Photo : un exemple de vitiligo segmentaire (Dr Y. Gauthier)
À partir de ces constatations, l’équipe du Dr Gauthier a recherché les signes biologiques caractéristiques rétrospectifs témoignant d’une atteinte virale par le virus zona varicelle (qui sont retrouvés régulièrement au cours du zona), au niveau de la peau du vitiligo segmentaire :
- Après avis favorable du comité d’éthique, 40 biopsies cutanées de quelques millimètres ont été pratiquées sur des patients volontaires à la consultation des troubles pigmentaires du Pr Benzekri (Service de Dermatologie de l’Hôpital Ibn Sina Rabat Maroc, également membre de notre Comité Scientifique)
- Puis, ces prélèvements ont été analysés par l’équipe du Dr Gauthier, comprenant des experts en Pathologie, Immunobiologie, Virologie, Biologie Moléculaire, Microscopie Electronique et Statistique.

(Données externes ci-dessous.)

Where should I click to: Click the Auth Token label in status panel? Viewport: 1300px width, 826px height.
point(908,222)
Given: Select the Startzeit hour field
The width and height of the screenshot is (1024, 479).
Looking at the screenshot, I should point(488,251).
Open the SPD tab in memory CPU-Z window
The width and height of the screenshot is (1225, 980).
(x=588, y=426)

Que conclure des résultats observés ?
Dans un premier temps, des signes histologiques caractéristiques, qui témoignent a posteriori d’une infection virale préalable (fusion cellulaires, cellules géantes multi nucléés), ont été retrouvés dans la peau d’un nombre important de vitiligos segmentaires. Secondairement, en immunochimie, l’équipe menant la recherche a détecté, chez les patients vus très précocement avec un vitiligo très extensif, une positivité concernant le virus Zona-Varicelle (la Microscopie Electronique a permis d’observer dans 3 de ces cas la présence de virus Zona-Varicelle (VZV), dans quelques mélanocytes et fibres nerveuses sous épidermiques).

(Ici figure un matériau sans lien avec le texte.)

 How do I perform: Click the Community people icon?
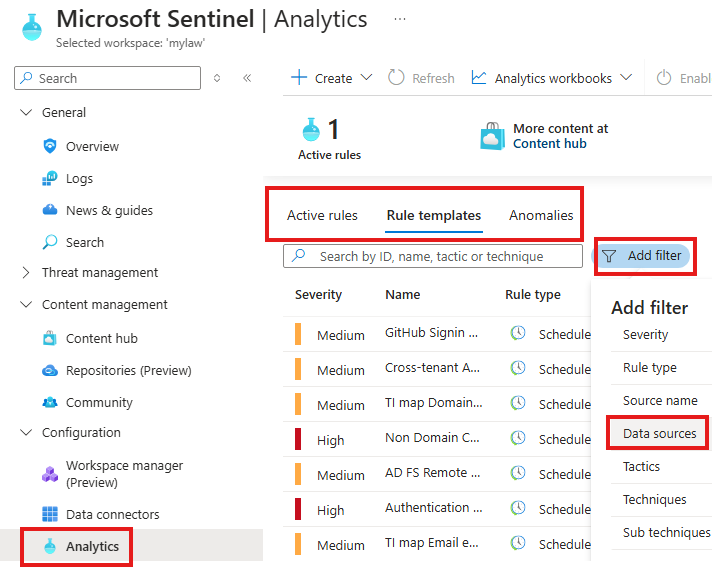click(x=50, y=402)
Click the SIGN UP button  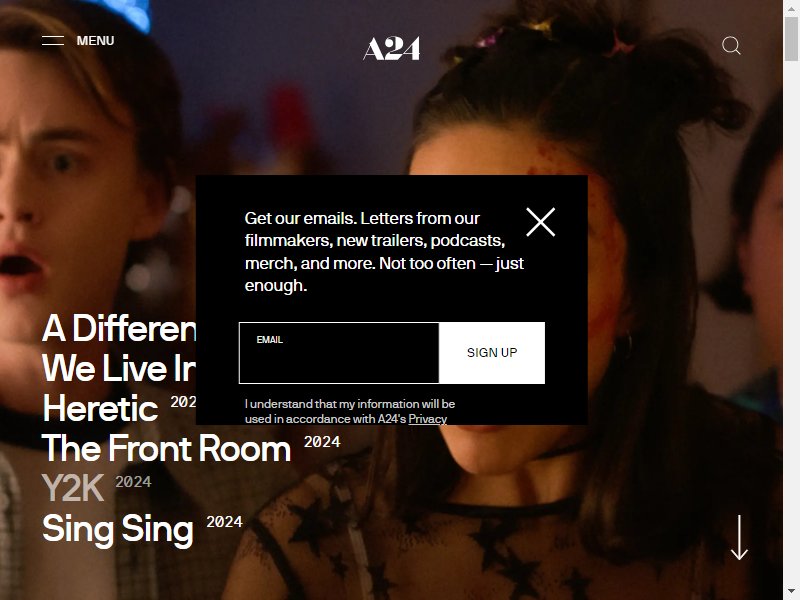click(x=492, y=353)
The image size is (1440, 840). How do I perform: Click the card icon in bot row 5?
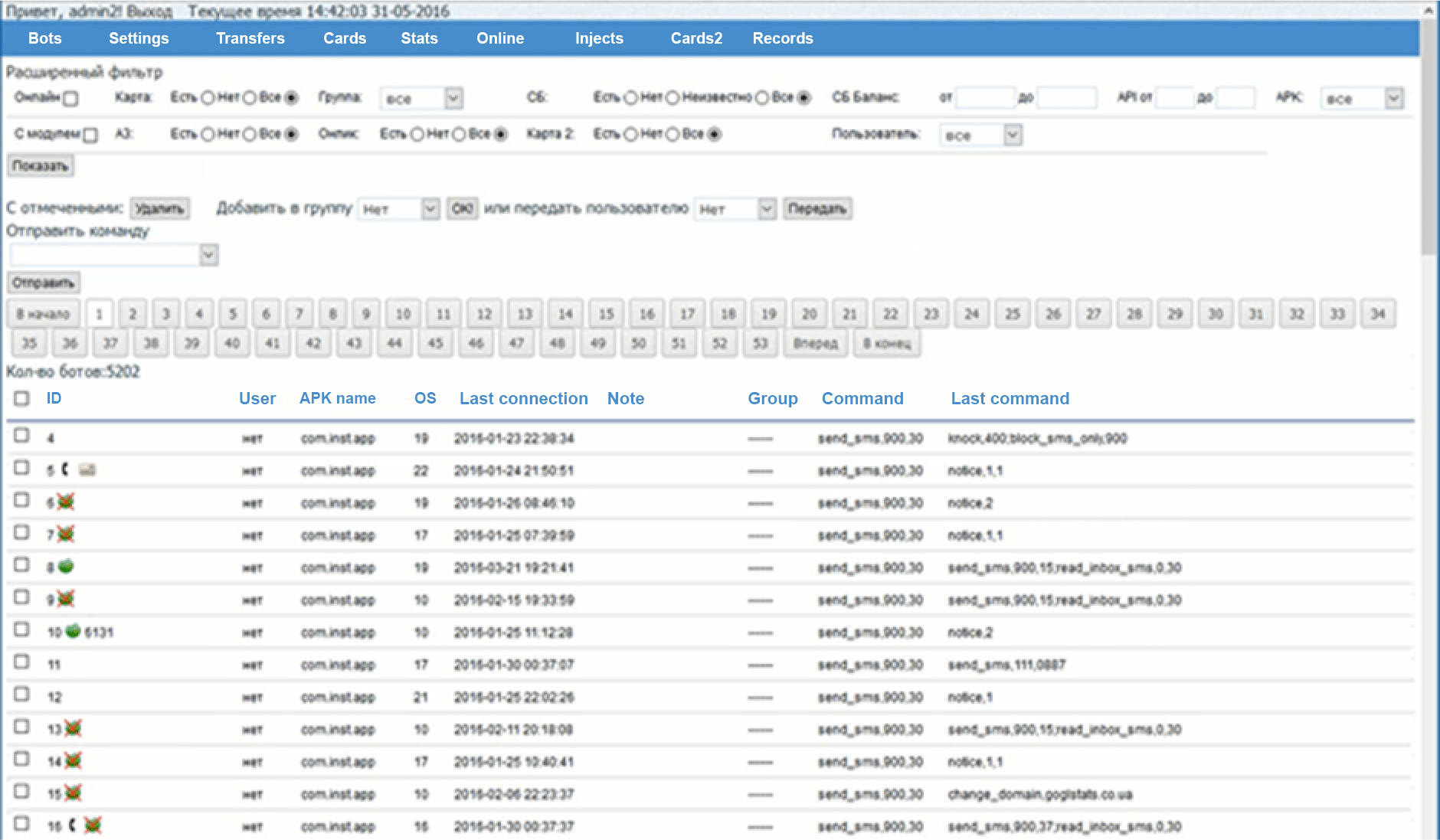(87, 469)
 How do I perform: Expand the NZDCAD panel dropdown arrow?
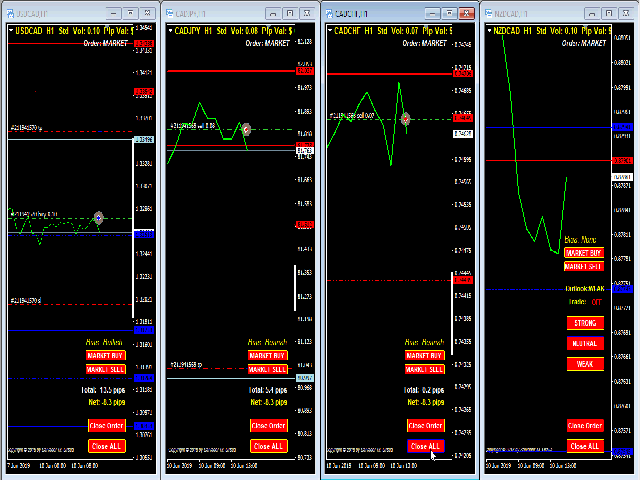pyautogui.click(x=487, y=31)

Facilement identifiables, ces virus sont retrouvés dans les zonas mais aussi dans les vitiligos segmentaires vus très précocement… mais au-delà d’une certaine date, le virus n’est pas retrouvé. L’infection virale non contagieuse débute d’une manière silencieuse et invisible, puis semble se terminer alors que la dépigmentation commence a être observable, ce qui complique particulièrement les investigations ! Parallèlement, un taux anormalement élevé d’anticorps anti-VZV, non reliable avec les antécédents de varicelle, est retrouvé dans le sérum de bon nombre de patients.

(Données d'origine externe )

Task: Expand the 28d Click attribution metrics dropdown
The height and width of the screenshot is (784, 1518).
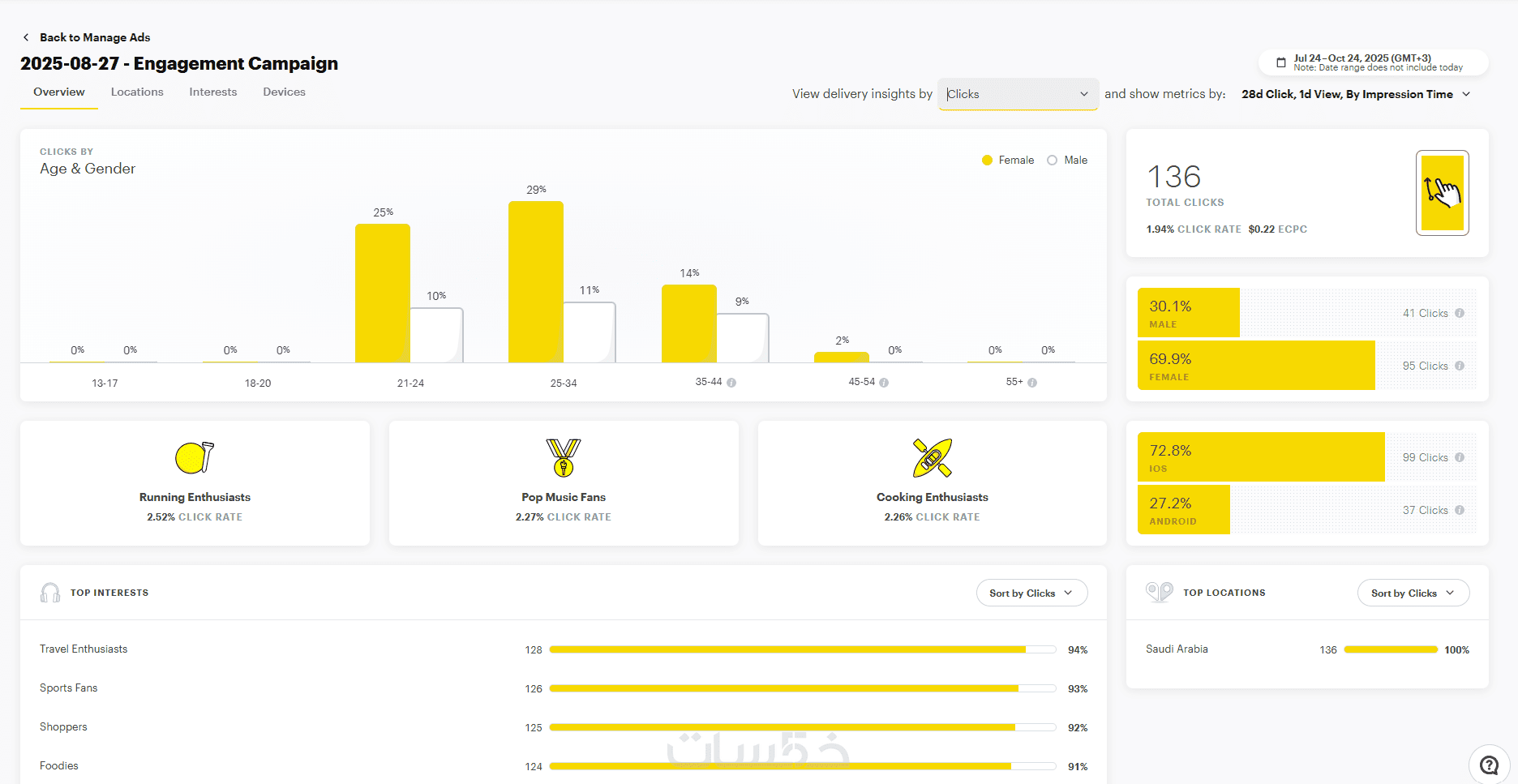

Suite aux résultats de cette étude, il est possible de conclure que :
- le vitiligo segmentaire pourrait être considéré comme une séquelle dépigmentée d’une réactivation virale préalable non contagieuse, de courte durée et de faible intensité
- cette réactivation du virus VZV pourrait s’effectuer au niveau des ganglions nerveux végétatifs et non sensitifs, d’où l’absence de douleurs
- les virus réactivés pourraient cheminer vers la peau en suivant les fibres nerveuses végétatives entourant les artères et artérioles
- en dehors de la dépigmentation, d’autres répercussions ont été décrites au niveau du flux sanguin vasculaire et de la sécrétion de la sueur.
Conséquences pratiques pour le traitement du vitiligo segmentaire
Un traitement antiviral spécifique institué très précocement, alors que le virus est encore présent (avant les 2 premiers mois), peut être suffisant pour obtenir une repigmentation du vitiligo segmentaire sans aucun autre adjuvant.
En revanche, pour les vitiligos segmentaires vus tardivement au stade de séquelles, l’association greffe mélanocytaire / traitement antiviral semble une bonne option pour obtenir une repigmentation plus rapide et de meilleure qualité.